Last year, both Wicker and Cantwell introduced privacy bills that would give American consumers privacy protections similar to the EU's GDPR.
The U.S. drive to make greater use of cell phone location data to contain the virus stems in part from similar efforts in China, South Korea, Singapore, Israel and elsewhere.
In China, the government collected cell phone location data on millions of residents with the goal of identifying individuals exposed to a person infected with the virus. Using the infected people's location records, the government then identified, tested and, if necessary, quarantined people.
This was one of several methods China used to bring the virus outbreak under control.
"This kind of tracking is part of what China has been doing in its seemingly successful effort to suppress the virus, which has fed the appeal of such tracking," the ACLU said in a white paper released last week.
In the paper, the ACLU highlighted several problems with this method.
For one, cell site location information and GPS data are not accurate enough to pinpoint whether two people were recently in "close contact" with each other.
As the Chinese discovered, cell site location data "generated too many false positives," said Jay Stanley, a senior policy analyst with the ACLU.
GPS data "is probably good enough to tell you that you were near a mosque or an abortion clinic ... but not good enough to figure out who you were close enough to potentially be exposed to COVID," Stanley said.
Other problems: computer algorithms are not always reliable and cell phone location data are scattered among "a whole ecosystem of privacy-invading companies," Stanley said.
In South Korea, officials took a different approach to deploying big data.
They used an infected person's cell phone location data to retrace his or her steps and then published their "anonymized" or anonymous location histories through phone apps and websites. Residents who learned through the apps they may have been exposed to the virus were quickly tested.
But while effective in containing the outbreak, South Korean authorities "are not doing a good job anonymizing the data," the ACLU said.
"One alert informed the public, for example, of a '43-year-old man, resident of Nowon district' who was at his work in Mapo district attending a sexual harassment class," the report said.
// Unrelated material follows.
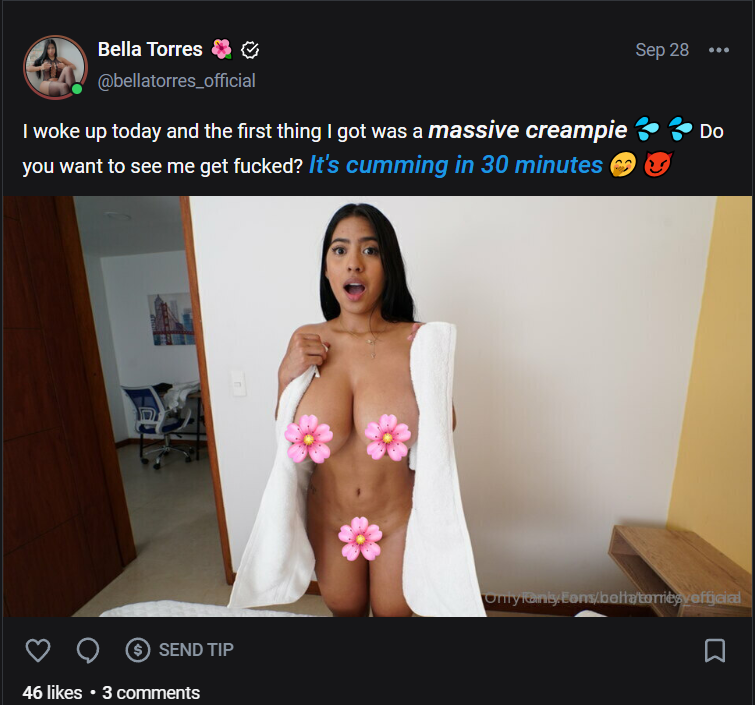The image size is (755, 705).
Task: Open the creator's profile avatar
Action: [x=54, y=67]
In the U.S., authorities have shunned such intrusive techniques. Instead, they have largely relied on aggregate cell phone location data to monitor trends and people's movements in and out of hot spots.
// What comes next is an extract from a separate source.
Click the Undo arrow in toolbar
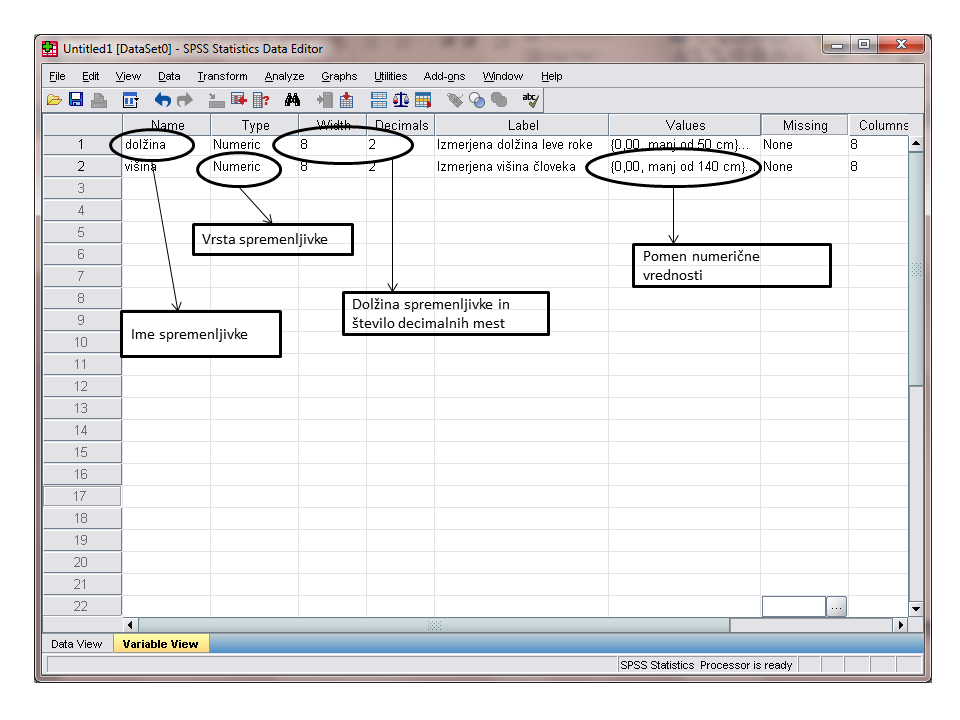The height and width of the screenshot is (720, 960). pyautogui.click(x=163, y=100)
Experts say such aggregate location data usually don't present privacy concerns as they involve information about large groups of people rather than individual location histories.
Yet contact tracing by both individuals and health authorities is likely to grow in use once the COVID-19 infection curve is flattened and the virus becomes more geographically localized.
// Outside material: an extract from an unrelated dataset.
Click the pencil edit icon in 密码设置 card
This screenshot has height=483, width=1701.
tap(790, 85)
Contact tracing apps use a combination of self-reported health status and location history and allow users to avoid exposure to the virus.
Apple and Google on Friday announced plans to develop a joint contact tracing app using Bluetooth technology. The app allows users to report their positive diagnosis and to receive alerts when they're in close contact with an infected person.
Ryan Calo, a law professor at the University of Washington, warned that digital contact tracing of the kind used in Singapore, South Korea and Israel has significant potential for "unintended consequences, misuse, and encroachment on privacy and civil liberties."
To the extent that contact tracing efforts have been effective in these countries, "they have not been voluntary, self-reported, or involved self-help," Calo said in written testimony to the Senate Commerce Committee. "Rather, public officials have forced compliance and dispatched investigators to interview and, if necessary, forcibly quarantine exposed individuals. I see it as an open question whether Americans would be comfortable with this level of state expenditure and intervention."